Copyright © 2019 Henrietta W. Hay
Column Doldrums
July 23, 1996
Doldrums: 1. a period of stagnation or slump. That is an exact definition of my brain right now. Somehow it always goes to sleep between the 4th of July and Labor Day.
Mike Royko had a similar problem recently on returning from a vacation and finding himself "brain dead." He dug into his backlog of stuff on e-mail and copied some material I had my eye on myself.
So I can't use the "Worst Analogies Taken from High School Papers," because Mike beat me to it, but there are some other gems in my files. An amazing amount of creative material goes floating around on various e-mail networks. What with college kids, librarians, lawyers, editors and friends in various other professions putting me on their mailing lists, I get a wide variety.

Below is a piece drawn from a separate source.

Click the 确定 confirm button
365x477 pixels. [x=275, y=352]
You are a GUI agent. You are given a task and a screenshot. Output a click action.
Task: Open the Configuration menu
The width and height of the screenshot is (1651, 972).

Dr. Seuss is a prime source for Internet satire. Somebody on one of the college circuits did this one. Here's a stanza from "What if Dr. Seuss Did Technical Writing?" which strikes a tender chord with every computer owner who has tried to find the answer to a problem in the accompanying manual:
"If a packet hits a pocket on a socket on a port,
And the bus is interrupted as a very last resort,
And the address of the memory makes your floppy disk abort
Then the socket packet pocket has an error to report."
Yeh!
Professional models are not expected to be Einsteins, but this one would leave physicist Einstein somewhat bemused. In a list of quotes titled, "It's Hard Being a Super model..." Carole Mallory says, "Everywhere I went, my cleavage followed."
Some anonymous college kids somewhere are researching the profound question, "Why does a chicken cross the road?" Some possible answers include:
Plato, "For the greater good;"
Sir Isaac Newton, "Chickens at rest tend to stay at rest. Chickens in motion tend to cross the road;"
Julius Caesar, "To come, to see, to conquer;"
Pyrrho the Skeptic, "What road?"
Somebody on the library network came up with what might have been a letter from the Court of King George III to Thomas Jefferson if bureaucracy were as entrenched then as it is now:
"We have read your 'Declaration of Independence' with great interest...In your opening paragraph you use the phrase 'the laws of Nature and Nature's God.' What are those laws...'Life, Liberty and the Pursuit of Happiness' are not measurable goals...Please clarify. You must submit an evaluation design. We have been requiring this since Queen Anne's War."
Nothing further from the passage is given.